It remains to be determined if MARCKS or fragments of the MARCKS protein
interact with nAChRs in vivo. MARCKS is distributed throughout the rat brain and
enriched in particular areas including the piriform and entorhinal cortices, the amygdala
and some catecholaminergic and serotonergic nuclei. In addition, MARCKS is expressed
both in neurons, pre and postsynaptically, and in glial cells (Ouimet et al., 1990). While
the full MARCKS protein is expressed intracellularly, the current data reveals that the
MARCKS ED peptide interacts directly with the extracellular domain of nAChRs.

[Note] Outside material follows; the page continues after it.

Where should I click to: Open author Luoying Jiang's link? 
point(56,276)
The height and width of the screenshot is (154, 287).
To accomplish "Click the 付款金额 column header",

MARCKS is cleaved by cathespin B as a way of regulating MARCKS intracellular
concentrations (Spizz and Blackshear, 1996; Spizz and Blackshear, 1997). Nevertheless,
it seems unlikely that fragments of the MARCKS protein would be available to interact
with the extracellular domain of nAChR receptors unless under pathological conditions,
where cell death could release MARCKS into the extracellular space. Interestingly, if
fragments of the MARCKS protein do, in fact, interact with nAChRs under physiological
conditions then the inability of the MARCKS S/D peptide to block nAChR signaling
suggests that this interaction could be regulated in a phosphorylation dependant manner.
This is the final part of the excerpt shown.